### Dataset content
##########
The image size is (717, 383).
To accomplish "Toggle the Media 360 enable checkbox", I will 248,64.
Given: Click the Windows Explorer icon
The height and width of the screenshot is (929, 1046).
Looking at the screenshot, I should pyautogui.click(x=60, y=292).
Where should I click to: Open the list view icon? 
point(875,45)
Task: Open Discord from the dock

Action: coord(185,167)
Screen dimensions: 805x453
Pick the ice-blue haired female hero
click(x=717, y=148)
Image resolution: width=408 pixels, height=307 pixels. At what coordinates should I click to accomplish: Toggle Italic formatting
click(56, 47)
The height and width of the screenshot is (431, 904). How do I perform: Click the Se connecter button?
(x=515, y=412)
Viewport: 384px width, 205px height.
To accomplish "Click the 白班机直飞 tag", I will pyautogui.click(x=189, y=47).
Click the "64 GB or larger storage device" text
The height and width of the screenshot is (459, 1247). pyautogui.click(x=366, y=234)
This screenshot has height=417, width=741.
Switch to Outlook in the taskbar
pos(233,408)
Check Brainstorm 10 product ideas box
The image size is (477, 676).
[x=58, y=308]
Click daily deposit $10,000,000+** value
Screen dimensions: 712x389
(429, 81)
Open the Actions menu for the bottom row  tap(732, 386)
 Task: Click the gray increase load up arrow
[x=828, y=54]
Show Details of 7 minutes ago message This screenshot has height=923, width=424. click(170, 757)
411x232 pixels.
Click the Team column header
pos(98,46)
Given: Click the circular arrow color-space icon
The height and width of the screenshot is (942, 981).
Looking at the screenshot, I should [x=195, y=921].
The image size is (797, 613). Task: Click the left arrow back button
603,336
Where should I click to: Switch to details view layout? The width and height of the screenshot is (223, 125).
##########
### Work request
Answer only with the count of lines in the records that include the string "Given".

### Written answer
2